▸ **WHAT YOU ARE ASKED TO DO**
Below are some entries; report how many of their lines contain the word "will", giving nothing besides the number.

▸ **TASK INPUT**
------

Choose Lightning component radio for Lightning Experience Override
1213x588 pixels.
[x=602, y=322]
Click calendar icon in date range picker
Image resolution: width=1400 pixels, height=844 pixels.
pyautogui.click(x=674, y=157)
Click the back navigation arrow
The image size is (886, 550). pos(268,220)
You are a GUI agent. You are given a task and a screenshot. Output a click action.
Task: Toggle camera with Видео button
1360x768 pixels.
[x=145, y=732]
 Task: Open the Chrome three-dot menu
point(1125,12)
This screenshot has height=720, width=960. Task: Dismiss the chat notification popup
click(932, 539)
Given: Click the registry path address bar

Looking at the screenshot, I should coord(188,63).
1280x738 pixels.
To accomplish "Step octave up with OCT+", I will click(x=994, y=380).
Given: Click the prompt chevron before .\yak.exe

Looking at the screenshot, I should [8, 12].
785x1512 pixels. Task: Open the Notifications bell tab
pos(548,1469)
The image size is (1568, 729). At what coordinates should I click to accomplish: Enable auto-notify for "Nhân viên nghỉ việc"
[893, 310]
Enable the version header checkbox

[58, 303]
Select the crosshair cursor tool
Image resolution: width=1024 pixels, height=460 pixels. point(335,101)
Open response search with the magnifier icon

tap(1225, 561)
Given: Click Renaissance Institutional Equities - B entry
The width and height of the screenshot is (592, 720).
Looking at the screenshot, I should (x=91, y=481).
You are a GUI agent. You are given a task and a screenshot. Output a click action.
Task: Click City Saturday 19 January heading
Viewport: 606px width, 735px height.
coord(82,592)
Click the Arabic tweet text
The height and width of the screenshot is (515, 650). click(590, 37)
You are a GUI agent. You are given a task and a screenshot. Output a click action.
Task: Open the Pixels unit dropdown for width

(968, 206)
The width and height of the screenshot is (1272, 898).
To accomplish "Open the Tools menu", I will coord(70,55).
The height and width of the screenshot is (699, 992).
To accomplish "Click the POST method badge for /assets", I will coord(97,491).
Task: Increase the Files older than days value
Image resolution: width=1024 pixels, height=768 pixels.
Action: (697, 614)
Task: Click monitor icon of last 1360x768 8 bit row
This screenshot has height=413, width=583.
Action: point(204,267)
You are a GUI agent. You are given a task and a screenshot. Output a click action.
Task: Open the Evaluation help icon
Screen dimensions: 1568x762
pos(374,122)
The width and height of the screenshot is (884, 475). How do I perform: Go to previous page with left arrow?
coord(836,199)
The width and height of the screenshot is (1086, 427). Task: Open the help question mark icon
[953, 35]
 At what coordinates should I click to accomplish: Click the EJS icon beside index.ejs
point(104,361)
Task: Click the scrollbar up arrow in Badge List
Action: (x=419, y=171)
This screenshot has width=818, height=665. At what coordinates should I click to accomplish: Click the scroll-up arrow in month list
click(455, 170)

------

▸ **ANSWER BELOW**
3